然后在家庭网络1 的 OpenWRT 网关上添加路由
网络 - 路由 - 静态 IPv4 路由 - 添加 - (LAN, unicast, 192.168.2.0/24, 192.168.1.2)
再补上默认虚拟内网的路由 10.64.0.0/16
网络 - 路由 - 静态 IPv4 路由 - 添加 - (LAN, unicast, 10.64.0.0/16, 192.168.1.2)
此时家庭网络1 的设备就可以访问家庭网络2 的设备了。比如 192.168.1.3 和 192.168.2.3, 尽管都没有安装 Tailscale 客户端,但已经可以互相访问了。
Derper
Derper 作为流量转发的中继服务器,为了防止被别人白嫖,需要在同设备上安装 Tailscale,然后对客户端进行认证。我将 Derper 部署也部署在了 192.168.1.2 上。
# docker-compose.yml
services:
derper:
# https://github.com/yangchuansheng/ip_derper/blob/main/Dockerfile
image: ghcr.io/yangchuansheng/derper
container_name: derper
restart: unless-stopped
environment:
# https://icloudnative.io/posts/custom-derp-servers/
# https://github.com/fredliang44/derper-docker
- DERP_CERT_MODE=letsencrypt
- DERP_ADDR=:12345
- DERP_DOMAIN=derper.homenet1.example.com
- DERP_VERIFY_CLIENTS=true
volumes:
- /var/run/tailscale/tailscaled.sock:/var/run/tailscale/tailscaled.sock
labels:
- "traefik.enable=true"
- "traefik.http.routers.derper.rule=Host(`derper.homenet1.example.com`)"

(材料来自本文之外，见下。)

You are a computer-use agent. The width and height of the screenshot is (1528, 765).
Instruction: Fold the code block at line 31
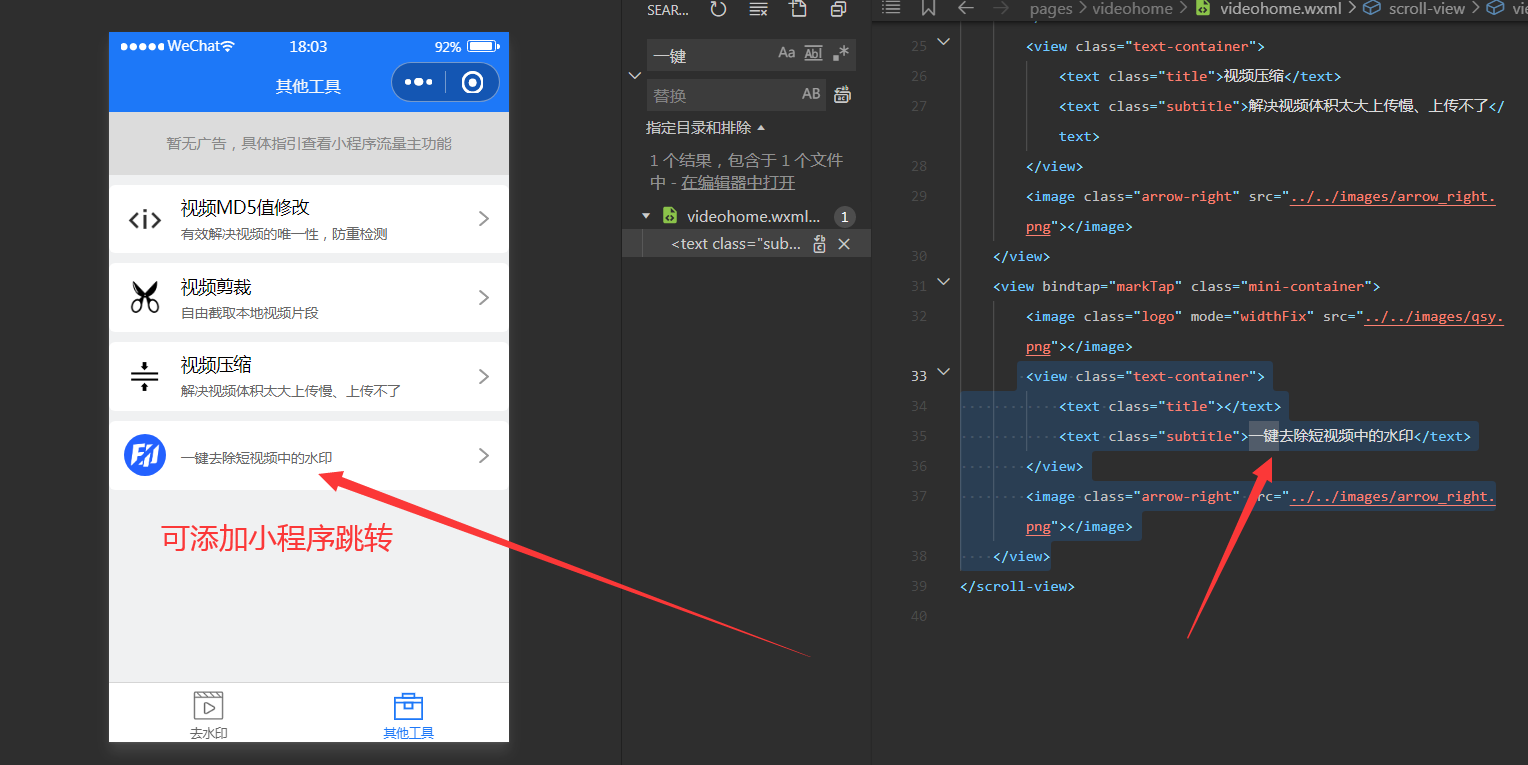coord(943,283)
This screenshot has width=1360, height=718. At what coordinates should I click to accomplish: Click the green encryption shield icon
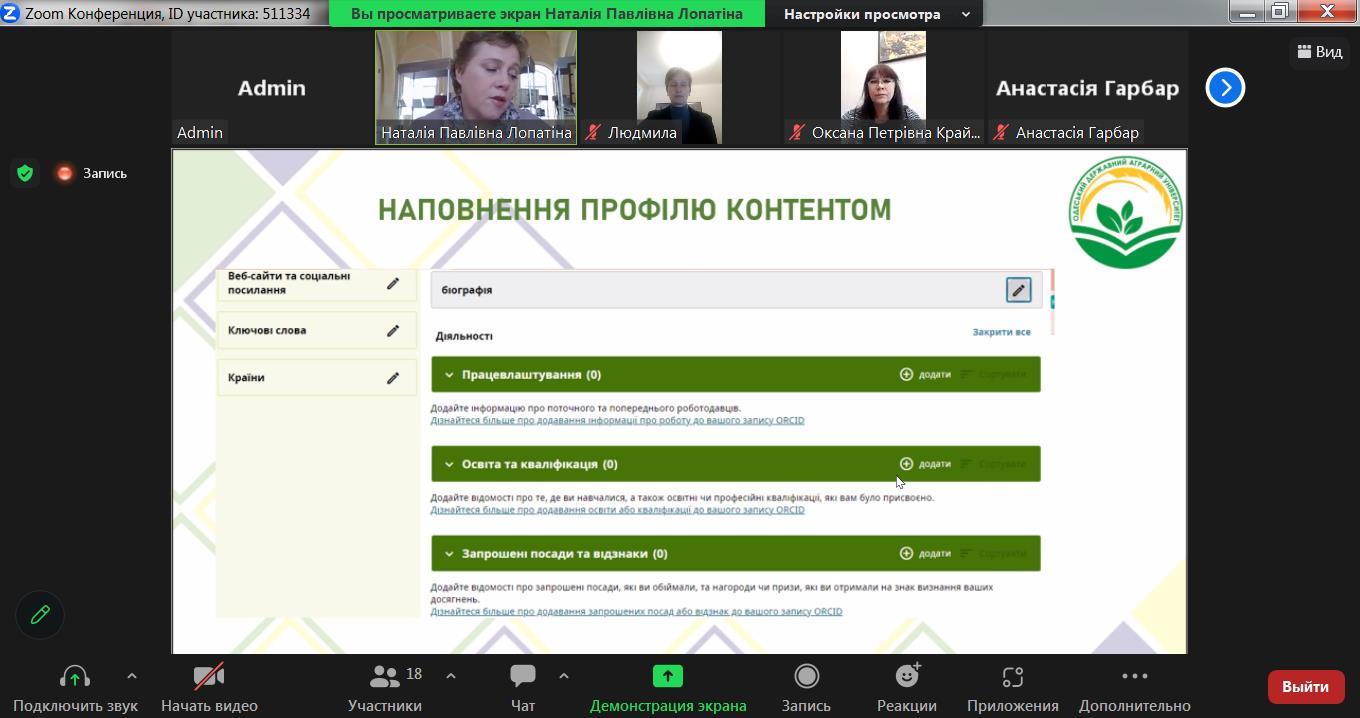click(25, 173)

- "traefik.http.routers.derper.tls=true"
- "traefik.http.services.derper.loadbalancer.server.port=12345"
network_mode: host # allow IPv6
通过传递 DERP_VERIFY_CLIENTS=true 参数、传入 Tailscale 的 tailscaled.sock 文件,可以对客户端进行认证。
运行
浏览器访问 https://derper.homenet1.example.com:20000,可以看到 This is a Tailscale DERP server. 即为搭建成功。同理,家庭网络2 也可以搭建一个 Derper,网址为 https://derper.homenet2.example.com:20000
在家庭网络的网关上添加端口映射,将 3478/udp 指向 192.168.1.2:3478
然后在 Headscale 控制中心服务器添加 DERP 服务器
# ./config/config.yml
derp:
# disable default DERP server
# urls:
# - https://controlplane.tailscale.com/derpmap/default
paths:
- /etc/headscale/derp.yaml
# ./config/derp.yaml
regions:
900:
regionid: 900
regioncode: home1
regionname: home1
nodes:
- name: home1-server
regionid: 900
hostname: derper.homenet1.example.com
stunport: 3478
stunonly: false
derpport: 20000
901:
regionid: 901
regioncode: home2
regionname: home2
nodes:
- name: home2-server
regionid: 901
hostname: derper.homenet2.example.com
stunport: 3478
stunonly: false
derpport: 20000
重启容器
在有 tailscale 的设备上运行
tailscale netcheck
# Report:
# * Nearest DERP: home1
# * DERP latency:
# - home1: 2ms (home1)
# - home2: 5.6ms (home2)
就说明 Derper 部署成功了。Tailscale 会挑选延迟最低的 DERP 服务器。